Create a new custom voice. Free plan is limited to 2 voices.

Request Body

Parameter	Type	Required / Default	Description
`name`	`string`	Required	Display name for the voice Min: 1 Max: 100
`model`	`string (phemius-fast)`	`phemius-fast`	TTS model for this voice

Response

201application/json

{
  "id": "uuid",
  "name": "string",
  "model": "string",
  "created_at": "datetime"
}

Errors

Status	Description
`401`	Invalid or missing API key
`403`	Free plan limited to 2 voices
`422`	Validation error (name too long, etc.)

Examples

curl -X POST https://api.phemius.dev/v1/voices \
  -H "Authorization: Bearer sk_test_YOUR_KEY" \
  -H "Content-Type: application/json" \
  -d '{"name": "Alice"}'

DELETE/v1/voices/{voice_id}

Delete Voice

Delete a custom voice by ID. Only the owner can delete their voices.

Path Parameters

Parameter	Type	Required / Default	Description
`voice_id`	`string`	—	The voice ID to delete

Response

204

Voice deleted successfully (no body)

Errors

Status	Description
`401`	Invalid or missing API key
`404`	Voice not found

Examples

curl -X DELETE https://api.phemius.dev/v1/voices/YOUR_VOICE_ID \
  -H "Authorization: Bearer sk_test_YOUR_KEY"

GET/v1/jobs

List Jobs

List all async jobs (voice cloning, bulk synthesis) for the authenticated user, ordered by most recent first.

Response

200application/json

{
  "jobs": [
    {
      "id": "uuid",
      "type": "string",
      "status": "queued",
      "progress": "number",
      "result": "object|null",
      "error": "string|null",
      "created_at": "datetime",
      "updated_at": "datetime"
    }
  ]
}

Errors

Status	Description
`401`	Invalid or missing API key

Examples

curl -H "Authorization: Bearer sk_test_YOUR_KEY" \
  https://api.phemius.dev/v1/jobs

GET/v1/jobs/{job_id}

Get Job

Get the status and details of a specific async job.

Path Parameters

Parameter	Type	Required / Default	Description
`job_id`	`string`	—	The job ID to retrieve

Response

200application/json

{
  "id": "uuid",
  "type": "string",
  "status": "queued",
  "progress": "number",
  "result": "object|null",
  "error": "string|null",
  "created_at": "datetime",
  "updated_at": "datetime"
}

Errors

Status	Description
`401`	Invalid or missing API key
`404`	Job not found

Examples

curl -H "Authorization: Bearer sk_test_YOUR_KEY" \
  https://api.phemius.dev/v1/jobs/YOUR_JOB_ID

OpenAI TTS Migration

Phemius is a drop-in replacement for the OpenAI TTS API. Change two lines — base URL and API key — and your existing code works immediately.

Before (OpenAI)

from openai import OpenAI
client = OpenAI(api_key="sk-...")

response = client.audio.speech.create(
    model="tts-1",
    voice="alloy",
    input="Hello world",
)
response.stream_to_file("speech.pcm")

After (Phemius)

from openai import OpenAI
client = OpenAI(
    api_key="sk_test_YOUR_PHEMIUS_KEY",
    base_url="https://api.phemius.dev/v1",
)

response = client.audio.speech.create(
    model="tts-1",
    voice="alloy",
    input="Hello world",
)
response.stream_to_file("speech.pcm")

Key Differences

Only tts-1 model is supported (tts-1-hd is not available)
All six OpenAI voices are mapped to Kokoro equivalents
Both endpoints return raw PCM audio — no format conversion
Same speed range: 0.25x to 4.0x
Higher character limit per request: 10,000 chars (vs OpenAI's 4,096)

Audio Formats

Native Endpoint `/v1/speech`

The native /v1/speech endpoint always returns raw PCM audio (16-bit signed, 24kHz, mono).
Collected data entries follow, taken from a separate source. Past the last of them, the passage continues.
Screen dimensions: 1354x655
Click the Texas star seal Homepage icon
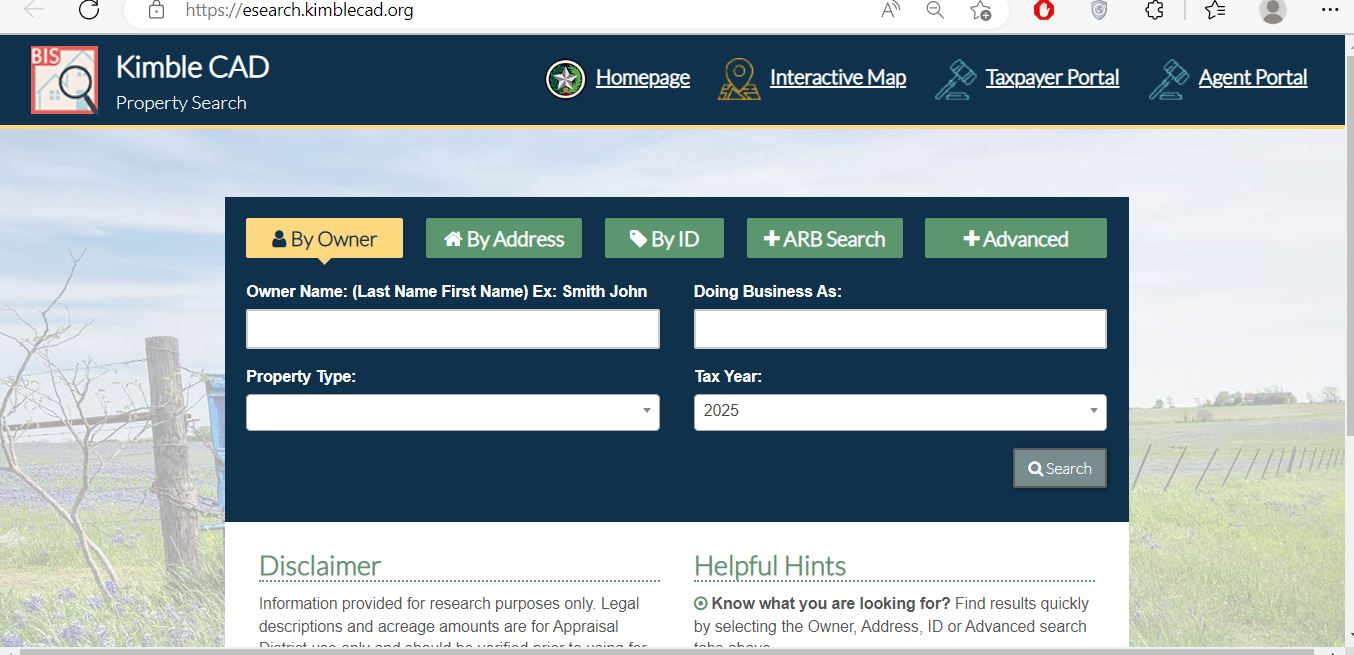point(565,79)
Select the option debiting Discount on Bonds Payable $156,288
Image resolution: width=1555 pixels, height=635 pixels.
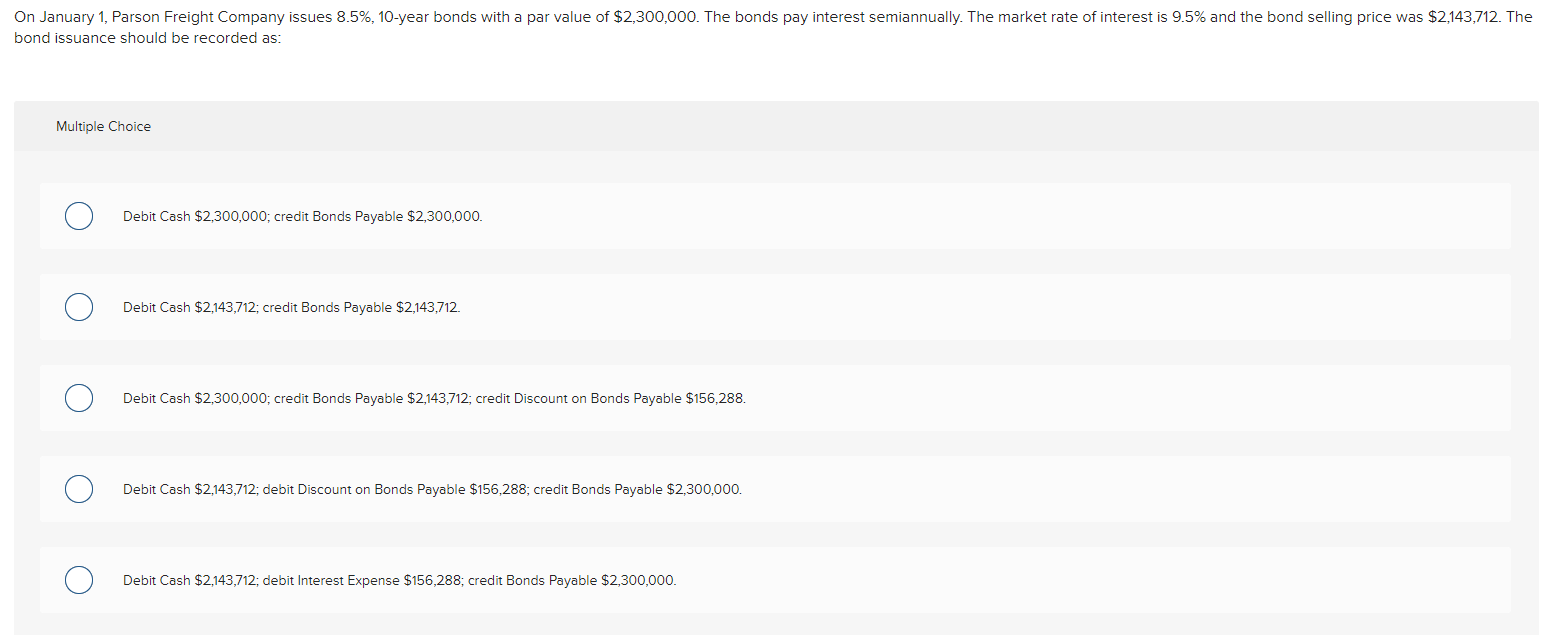click(78, 489)
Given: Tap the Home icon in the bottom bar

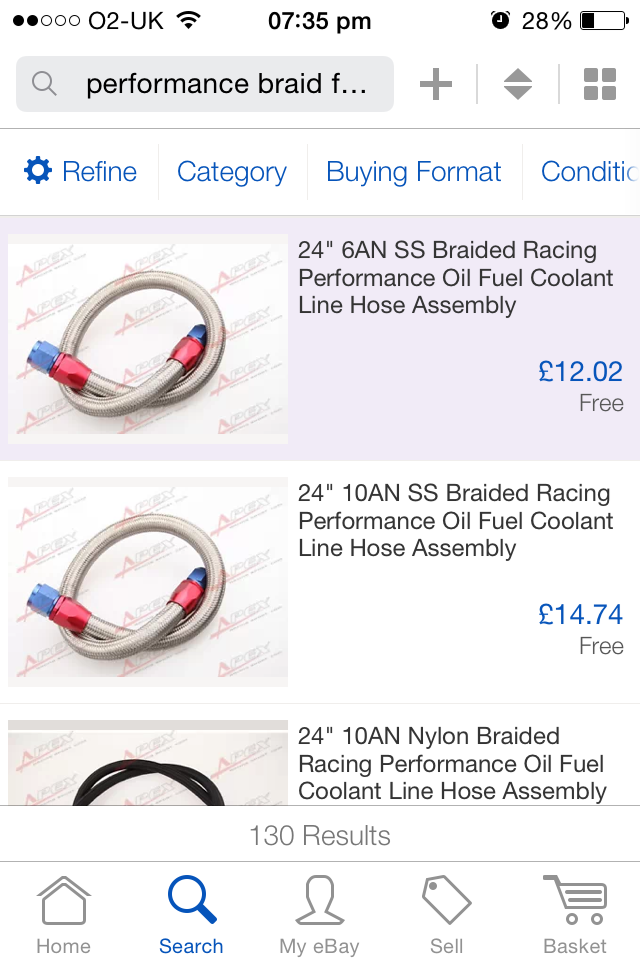Looking at the screenshot, I should coord(63,910).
There is no response_format parameter — the output is always PCM. To play it:

ffplay -f s16le -ar 24000 -ch_layout mono speech.pcm

OpenAI-Compatible Endpoint `/v1/audio/speech`

The OpenAI-compatible /v1/audio/speech endpoint also always returns raw PCM audio. There is no response_format parameter.

WebSocket Streaming

The WebSocket endpoint at /v1/speech/stream enables real-time audio streaming with low time-to-first-byte. Audio chunks are sent as binary WebSocket frames as they're generated.

Audio Specification

format

Raw PCM

bit depth

sample rate

24000

channels

byte order

little-endian

Connection Flow

1Connect to wss://api.phemius.dev/v1/speech/stream
2Send JSON: {"api_key": "sk_test_..."}
3Send JSON: {"text": "...", "voice": "...", ...}
4Receive binary audio chunks
5Receive JSON: {"done": true, "chars_billed": N, "ttfb_ms": N, "cached": bool}

Responses under 60 seconds are automatically cached. Subsequent identical requests return cached audio instantly. Requests with voice_id (custom voices) bypass the cache.

Rate Limits

Rate limits are applied per API key and reset on a rolling window (requests per minute) or monthly (character limits).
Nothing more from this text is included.